The Good: Canola powered higher today as buyers scramble to get covered in both nearby and deferred positions. The move this week has pushed the nearby (March 2021) contract to new all time highs. Cash prices are also hitting all time highs in the April-May-June period across the Prairies. The old saying goes “what goes up, must come down”, but canola for now is trading at new highs.
The Bad: The Tunisian tender saw prices for durum and barley drop slightly from the results of last month. Durum CIF prices averaged US$385.65 which is down by US$1.80 from last months tender. The barley tender showed that prices dropped US$2.30 per tonne to US$285.28 per tonne. The drop in prices are minimal, which is good news, but it does indicate that prices are beginning to stabilize after moving higher since November.

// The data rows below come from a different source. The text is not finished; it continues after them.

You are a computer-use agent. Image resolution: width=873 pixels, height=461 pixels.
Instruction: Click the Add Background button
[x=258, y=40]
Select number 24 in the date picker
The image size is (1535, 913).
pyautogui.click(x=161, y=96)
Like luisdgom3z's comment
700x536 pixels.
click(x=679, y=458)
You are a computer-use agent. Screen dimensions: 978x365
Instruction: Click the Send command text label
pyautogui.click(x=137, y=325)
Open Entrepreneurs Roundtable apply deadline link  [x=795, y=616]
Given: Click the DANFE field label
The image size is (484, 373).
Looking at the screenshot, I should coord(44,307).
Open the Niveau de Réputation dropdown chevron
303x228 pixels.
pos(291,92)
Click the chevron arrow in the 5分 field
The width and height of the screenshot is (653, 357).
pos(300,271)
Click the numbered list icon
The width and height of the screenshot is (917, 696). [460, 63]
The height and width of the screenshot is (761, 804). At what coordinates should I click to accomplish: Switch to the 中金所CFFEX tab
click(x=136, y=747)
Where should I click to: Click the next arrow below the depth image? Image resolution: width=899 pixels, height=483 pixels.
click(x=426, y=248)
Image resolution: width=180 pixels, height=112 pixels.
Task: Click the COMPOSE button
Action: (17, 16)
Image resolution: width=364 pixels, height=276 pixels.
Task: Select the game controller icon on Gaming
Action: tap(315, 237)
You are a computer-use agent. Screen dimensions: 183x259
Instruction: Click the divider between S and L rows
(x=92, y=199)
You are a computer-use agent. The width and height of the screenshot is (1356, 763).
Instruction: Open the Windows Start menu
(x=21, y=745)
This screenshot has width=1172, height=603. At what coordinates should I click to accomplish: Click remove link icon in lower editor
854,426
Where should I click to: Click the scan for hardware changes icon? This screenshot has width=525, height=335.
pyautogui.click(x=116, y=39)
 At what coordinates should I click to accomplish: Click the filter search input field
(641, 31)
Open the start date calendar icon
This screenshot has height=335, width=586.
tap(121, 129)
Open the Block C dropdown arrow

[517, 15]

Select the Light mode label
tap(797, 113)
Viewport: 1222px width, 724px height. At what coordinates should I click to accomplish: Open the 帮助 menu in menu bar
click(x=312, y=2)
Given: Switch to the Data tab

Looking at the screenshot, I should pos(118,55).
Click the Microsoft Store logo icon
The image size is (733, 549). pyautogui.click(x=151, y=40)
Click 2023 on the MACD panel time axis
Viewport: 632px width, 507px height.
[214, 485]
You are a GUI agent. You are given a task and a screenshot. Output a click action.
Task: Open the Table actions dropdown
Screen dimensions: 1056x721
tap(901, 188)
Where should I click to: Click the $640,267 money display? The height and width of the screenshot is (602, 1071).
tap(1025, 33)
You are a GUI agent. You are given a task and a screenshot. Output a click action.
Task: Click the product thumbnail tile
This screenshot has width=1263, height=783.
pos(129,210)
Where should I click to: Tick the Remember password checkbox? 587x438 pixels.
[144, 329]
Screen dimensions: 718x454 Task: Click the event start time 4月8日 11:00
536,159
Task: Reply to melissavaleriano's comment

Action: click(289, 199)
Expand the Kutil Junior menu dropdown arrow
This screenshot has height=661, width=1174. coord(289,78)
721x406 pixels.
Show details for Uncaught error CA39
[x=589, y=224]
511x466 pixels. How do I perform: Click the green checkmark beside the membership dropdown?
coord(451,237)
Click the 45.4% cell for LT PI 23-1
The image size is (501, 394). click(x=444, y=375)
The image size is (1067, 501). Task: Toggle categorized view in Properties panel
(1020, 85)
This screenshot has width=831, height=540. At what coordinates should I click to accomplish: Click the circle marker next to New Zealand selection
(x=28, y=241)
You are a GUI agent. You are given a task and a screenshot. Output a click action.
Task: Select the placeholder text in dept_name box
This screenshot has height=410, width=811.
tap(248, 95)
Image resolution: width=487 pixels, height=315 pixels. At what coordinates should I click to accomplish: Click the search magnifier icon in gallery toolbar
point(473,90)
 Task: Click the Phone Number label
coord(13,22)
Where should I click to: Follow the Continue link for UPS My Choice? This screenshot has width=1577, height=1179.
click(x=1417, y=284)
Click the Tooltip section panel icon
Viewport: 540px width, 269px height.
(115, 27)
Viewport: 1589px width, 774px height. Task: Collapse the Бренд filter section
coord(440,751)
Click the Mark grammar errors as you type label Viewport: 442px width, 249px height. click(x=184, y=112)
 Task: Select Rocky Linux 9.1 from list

The Ugly: Despite the fact that crude oil futures have dropped during the past two trading sessions, the Canadian dollar continues to move higher. The Canadian dollar is a favourite currency for the back to normal economy/inflation trade. The bad news is that does hurt the Canadian cash grain, pulse and oilseed values. The good news is that prices are close to all time highs so the impact is minor compared with the increased commodity price. If you are looking for a silver lining, the costs of goods priced in U.S. dollars like fertilizer and machinery is lowered by the stronger loonie.